I remember one night, about a year ago, when I was suddenly awoken by the sound of a drunken couple fighting on the street outside my home in Sydney. It was around 3am, and they were clearly unaware that their fighting was waking up the entire neighbourhood. Or perhaps they just didn’t care.
From what I could ascertain between loud shouts (the boy) and hysterical cries of forgiveness (the girl) they had had a fight because she appeared to be flirting with some random, and her boyfriend was jealous. As he stormed up the street, leaving her all alone and saying it was over, she wailed after him that he never made her feel loved, that she wasn’t flirting with anyone, and that she was sorry. Then, I think she passed out from either too much alcohol, or a broken heart!
As I lay there in bed with my boyfriend (now husband), I snuggled in tight thinking how lucky I was to have a man who never made me feel unloved. Who never made me feel insecure. And who never made me question his love for me. I felt like screaming out to that poor girl, as she hopelessly waited for her boyfriend to return, that he wasn’t the right man for her. I imagined sticking my head out the window and shouting ‘Stay Strong! You’ll meet Mr. Right, you just have to lose Mr. Wrong first, and when you do, that deep hollow in your heart will never return. I promise.”
I still think about that poor girl and the importance of feeling loved on a daily basis. Sure, you’re going to fight with your partner from time to time, but it’s those little acts of kindness and respect for one another that keep that fire burning through the tough times and the good times, too.
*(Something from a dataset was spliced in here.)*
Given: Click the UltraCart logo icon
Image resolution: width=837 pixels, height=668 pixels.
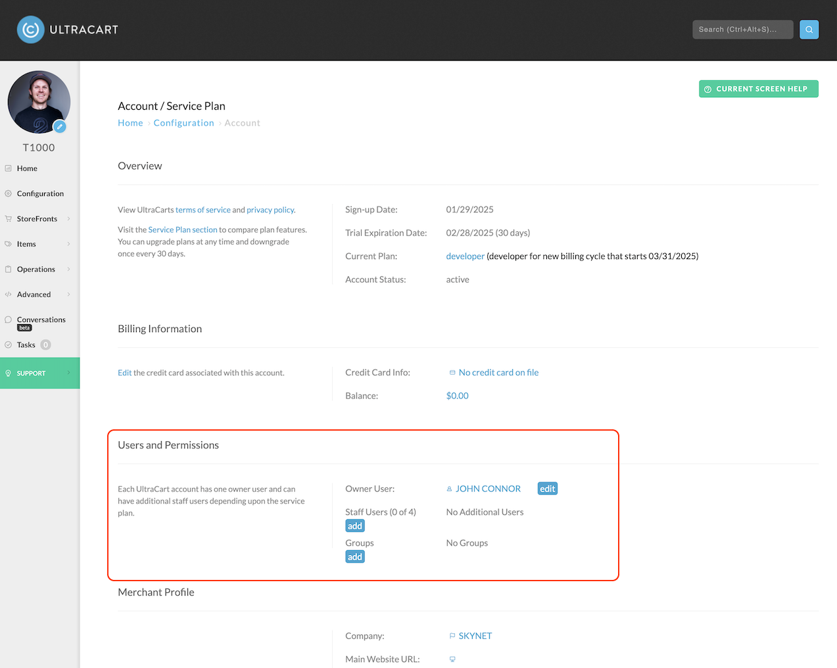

For example, my husband has made me tea and breakfast every single morning for the past 2.5 years. EVERY MORNING. He’s never missed one. I never asked for this service, he took it upon himself the first time he stayed the night at my place, and it’s been one of his many little gestures of love to me ever since. Even if I’m standing over the tea pot and he’s sitting down, and I try to pour it myself, he insists that I sit down so he can bring it to me. Bless him!
I never really understood why Alex was so sweet like that. Why he was always making me breakfast, and lunch, and cuddling me, and taking the time to sit and listen to me about my day without any interruptions. I thought he was some kind of angel, some rare form of male who was so bloody nice he made me look like an evil troll. I still believe that, he is my divine husband after all, but I have come to learn so much about these small acts of ‘showing love’ since coming into contact with this insanely insightful book…
We were given this book by some friends of ours as a wedding gift. They’ve been married 5 years and credit their insane bond to this book (among other things, of course). They eagerly handed it to us with a guide to read it, and then store it for later, and that’s exactly what we’ve done. Read it together, patiently waiting for each other to finish the page, and then eagerly turning it over to learn more. It’s very addictive.
Basically, the book talks about the 5 languages of love. That is, Acts of Service (making your partner tea); Words of Affirmation (telling your partner they look pretty); Quality Time (playing a game of tennis together); Physical Touch (hugging, back stroking, holding hands); and Gifts (self explanatory).
Essentially, everyone speaks a different love language, and the book hypothesises that if you learn to speak your partner’s primary love language, you are destined to a life of marital bliss. Funnily enough, I honestly believe this to be true. All of Alex’s little acts of love speak my love language, and that’s why I’ve never questioned his love for me. He says he feels the same way, and that’s because I know his love language, and make an effort to make him feel loved on a daily basis, too. It works both ways, of course.
But perhaps you and your partner are not feeling quite so in-sync? Perhaps you need more quality time, and he needs more acts of service, and despite loving each other immensely, it’s getting lost in translation somewhere. I know this has happened to me in the past, I was crying out for quality time in my first long term relationship, and not getting it. As a result, the relationship died.
The moral of the story is this, Happies. READ THIS BOOK! Honestly. It doesn’t matter if you’re in a new relationship, just married, been married for 30 years, or not even in a relationship. Everyone can gain some much-needed life lessons from this book. And even if your marriage seems perfect, you can never have too much love. That’s how I feel anyway.